EfficientNetV2: EfficientNet Strikes Again

EfficientNetV2: Smaller Models and Faster Training

1. INTRODUCTION

The paper introduces a new improvised version of EfficientNets, which are faster and have higher accuracy and parameter efficiency. With their improvised architecture they use progressive learning approach and adaptive regularization to train it. In this article, we will discuss the research paper in great detail.

2. Architecture Design

The paper claims that large image size used by EfficientNets results in significant memory usage, causing batch size to decrease and thereby increasing training time.

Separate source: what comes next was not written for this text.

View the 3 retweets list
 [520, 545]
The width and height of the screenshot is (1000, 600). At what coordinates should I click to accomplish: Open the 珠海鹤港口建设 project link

To avoid this issue, they try to limit the image size to 480. They claim that depthwise convolutions caused training bottleneck in efficientNets. They are slow in early layers, but effective in later layers. So, they use Fused-MBConv blocks that replaces 1x1 convoluutional and depthwise 3x3 convolutions with regular 3x3 convolutions. They used neural architecture search to get optimal architecture having mixture of MBConv and Fused-MBConv.

Equally scaling up every layer cause sub-optimal solutions in EfficientNets. The paper uses non linear scaling by gradually adding more layers in the later stages. The later stage adds less to training speed. Also, later stages capture complex structures and hence required more in number. The NAS aims to jointly optimize accuracy, parameter efficiency and training efficiency. They use EfficientNet-B4 as a backbone. The NAS search for two convolutional blocks {MBConv, Fused-MBConv}, number of layers, kernel size {3x3, 5x5} and expansion ratio {1, 4, 6}. This search space is small compared to space used while efficinetNet. Thus, we can use NAS on bigger model, choosing EfficientNet-B4 as baseline. The resultant EfficientNetV2 model uses mixture of FUSED-MBConv and MBConv with FUSED-MBConv in early layers. EfficientNetV2 prefers smaller expansion ratio. EfficientNetV2 uses smaller 3x3 kernels, but more layers are added to compensate reduced receptive field resulted from smaller kernel size.

3. Progressive Learning

In Progressive learning, we train the model in few phases, where each phase has different image size. However, previous use of progressive learning have caused drop in accuracy. The paper attributes the drop in accuracy to unbalanced use of regularization. They believe that larger models requires stronger regularization to combat overfitting , while smaller models requires weaker regularization. They divide the training into M steps: for each stage 1< i < M , the model is trained with image size Si and regularization magnitude Φ i = {φ ki }. The last stage M uses image size Se and regularization Φe. They interpolate to find vallues of ith stage.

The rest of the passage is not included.